Recently we've started noticing that companies using Palo Alto Networks 'WildFire' product are generating automatic email link clicks and page views.
Attempts by our IT team to reach out to PAN to be added to some sort of safe/verified sender whitelist to prevent this from happening anymore have been unsuccessful.
Anyone have any thoughts or advice on how to work around this? Because of this we've been unable to score email clicks or page views because so many are fake. Suppressing anyone with the inferred company 'Palo Alto Networks' (as an ISP) have cut it down, but we still can't behavioral score all those organizations.
Marketo is uninterested in reaching out to Palo Alto Networks on our behalf
Hi Mitchell,
I can assure you were actually working on this as we speak. We've been seeing an increase in bot clicks as well and are doing some analysis to see how we can limit these in the future. Shoot me an email at jcooperman@marketo.com because I'd be interested in learning what you've identified in your research, in terms of the characteristics of user-agents that you're seeing.
Justin
thanks Justin. I will get in touch
Attempts by our IT team to reach out to PAN to be added to some sort of safe/verified sender whitelist to prevent this from happening anymore have been unsuccessful.
I should think so! The idea is to stop malicious emails with first-hop and/or deep-hop links to malware/ransomware/phishing sites. This is very serious business. I was at a risk meeting today in which this was discussed with grave concern.
It would be catastrophic to whitelist based on an easily forged From: header. A whitelist by IP address for all PAN customers would also be reckless, since malicious email could be sent from hijacked mailservers or other hosts behind those IP addresses. The only whitelisting measure that makes (a little) sense would be for an individual subscriber to check a checkbox that says "I trust that emails from these IPs will never contain a link to a hijacked site." (I wouldn't check that box myself. Maybe some would, but I'd wonder then why they're using the service at all.)
Ultimately the approach needs to be not evasion, but cooperation + applied intelligence. (And not user-agent detection: if these people are stupid enough to use identifiable user-agent strings, they should be replaced by people who understand their own company's mission!) An example of a non-evasive tactic would be skipping email and web activities that occur before an email is delivered at the SMTP level. This does not disrupt or manipulate the service's inspection of links, but allows for triage of human vs. bot activities on Marketo's end. All the same, it will not catch all cases, because not all inspection happens during the initial SMTP envelope (WildFire supports POP3 inspection, for example, and there are also multi-hop MX-to-mailbox architectures in play).
I saw this somewhere: "WildFire does not forward files that are known or signed by a trusted file signer." And thought that might be an option to avoid this. Tryin to learn! Thanks for your comments!
Signed files are way different from signed URLs, though.

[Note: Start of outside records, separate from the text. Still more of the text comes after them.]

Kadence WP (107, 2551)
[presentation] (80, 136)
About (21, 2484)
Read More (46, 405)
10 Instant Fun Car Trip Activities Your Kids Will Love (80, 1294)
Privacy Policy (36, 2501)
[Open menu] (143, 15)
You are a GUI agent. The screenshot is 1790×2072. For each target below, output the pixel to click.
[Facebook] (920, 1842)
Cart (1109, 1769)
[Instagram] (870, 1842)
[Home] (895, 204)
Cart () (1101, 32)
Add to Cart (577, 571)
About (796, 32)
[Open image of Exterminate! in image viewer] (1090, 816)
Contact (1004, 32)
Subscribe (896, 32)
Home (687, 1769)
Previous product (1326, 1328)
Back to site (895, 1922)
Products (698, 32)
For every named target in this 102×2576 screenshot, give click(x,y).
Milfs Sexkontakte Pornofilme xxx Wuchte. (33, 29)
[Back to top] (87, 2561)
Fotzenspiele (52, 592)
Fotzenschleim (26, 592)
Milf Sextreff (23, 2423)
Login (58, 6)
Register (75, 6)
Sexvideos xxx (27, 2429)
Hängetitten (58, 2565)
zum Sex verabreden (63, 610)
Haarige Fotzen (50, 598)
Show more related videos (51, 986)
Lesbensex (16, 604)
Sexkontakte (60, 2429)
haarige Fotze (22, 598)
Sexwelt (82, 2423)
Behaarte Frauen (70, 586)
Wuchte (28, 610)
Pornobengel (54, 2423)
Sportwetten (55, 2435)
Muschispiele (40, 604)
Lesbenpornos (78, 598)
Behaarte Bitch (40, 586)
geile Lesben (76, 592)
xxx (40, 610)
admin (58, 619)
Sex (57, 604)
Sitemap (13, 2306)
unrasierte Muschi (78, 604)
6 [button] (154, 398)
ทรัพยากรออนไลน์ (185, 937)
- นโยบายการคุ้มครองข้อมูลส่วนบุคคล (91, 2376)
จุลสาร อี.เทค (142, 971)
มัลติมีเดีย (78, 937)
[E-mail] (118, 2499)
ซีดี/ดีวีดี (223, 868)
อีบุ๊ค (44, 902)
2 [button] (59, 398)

Binary files are monomorphic (speaking here of bytes on disk, not of runtime footprint). That is, the file on disk that's signed by a public code signing cert is a distinct, unchanging series of bytes. Signing itself doesn't prove something is safe, but if the cert is, for example, Microsoft's, you can agree to trust their internal security + release process, trust that they are the ones who originated the file, and trust that it will always be the same file.
In contrast, a URL is explicitly polymorphic in terms of the bytes in an HTTP response. It's just a pointer to whatever the server feels like dishing out. So even if you "vouch for" http://www.example.com/mylandingpage.htm at 12:00pm, the person operating www.example.com could send you a different, malicious file at 12:01pm. (This is the same reason that a deep scanner like PAN must not use a distinct user-agent string if it wants to be effective, since it's trivial to switch between an innocent page and a malicious page based on characteristics of the request.)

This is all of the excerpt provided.